今年は大変な1年でしたね。
昨年の今頃はこんな1年になるとはとても想像できませんでした。このコロナ禍の2020年は人類史に刻まれる年になるでしょうね。
新型コロナウイルス感染症の拡大と言う具体的な問題だけでなく、ホモ・サピエンスと言うサルは不安定な状況に陥るといかに他者に対して攻撃性を発揮するかと言うどす黒い部分を見せつけられた非常に暗い1年ではありましたが、それでも、それと同じだけ人と言うものの強さ、優しさ、逞しさに感心させられることも多く(注1)、それはそれで良い1年であったと思いたいです。

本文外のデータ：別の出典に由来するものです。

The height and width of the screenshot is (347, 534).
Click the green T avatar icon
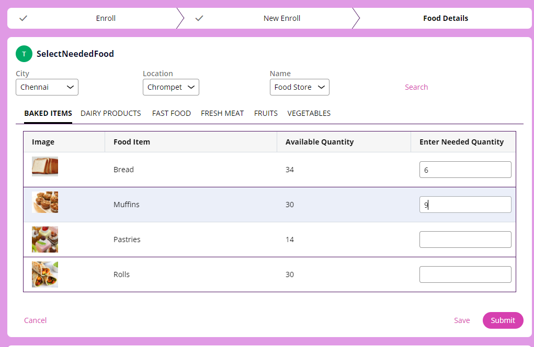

もし明後日地球が滅ぶとしたら…と想像して、明日やりたいことが今自分が一番やりたいことで、その日の夕食に食べたいものが自分の一番の好きな食べ物だと言う話を聞いたことがあるんですが、私は夕暮れまで1人静かに弓道をして、夕日が落ちるのを1人静かに見届けたあと、夕食には茹でたての越前ガニが食べたいです(注2)。
私はザ・庶民ですので(注3)、若き日にカニなどと言う高級食材を食す機会は全くありませんでしたし、大人になってから多少食べる機会があったとしても、「美味しいことは美味しいけど、値段と手間を考えるとねぇ…」とちょっと否定的でした。が、当院を開院する直前、福井県に行く用があった際に、万が一医院経営が破綻し自己破産した場合に備えて、この世の名残にと思い切って茹でたての越前ガニを食べに行くことにしました。
で、それ以来越前ガニの虜になってしまいました。
そんな訳で、例年ですとこの季節は福井県まで越前ガニを食べに出かけるのですが、今シーズンは、新型コロナウイルスの感染爆発地域である名古屋市の住民が食い道楽のために県境を大きく超えて出かける訳にもいかず、断念することとしました。
これでは死んでも死にきれんわいと近々に地球が滅びないよう祈る日々が続いておりましたところ、本日、ひょんなことから越前より蟹がやって参りました。なんでも、今年はgotoトラベル政策の影響で蟹が品薄で大変らしいです。持つべきものは良き友(注4)ですな。
いや〜美味なり美味なり。
余は満足じゃ〜、と言いたいところですが、やはり現地での茹でたてには若干敵わないような気もしました。
と言う訳で、できれば地球が滅ぶのは来年の冬以降でお願いしたいと祈るこの年の瀬です。
みなさま、良いお年をお迎えください。
♪ 病避け 冬の味覚を 追えぬ冬 蟹の来たりて 巣籠もり嬉し
(大伴ヤキモチ)
(注1)2020.5.5付「膳を我が家に」、2020.5.20付「人と人」の項もご参照ください。
(注2)茹でたての越前ガニに出会うまではタコ焼きでした。
(注3)2020.6.14付「沢瀉の」の項もご参照ください。
(注4)吉田兼好さんによると、良い友達は「物くるる友」「医師」「知恵ある友」の3つだそうですよ(徒然草#117)。私は医師ですから「医師」の友はたくさんいますし、私を基準にすれば友人はほぼ全員「知恵ある友」ですが、「物をくれる友」はなかなかいないですねぇ。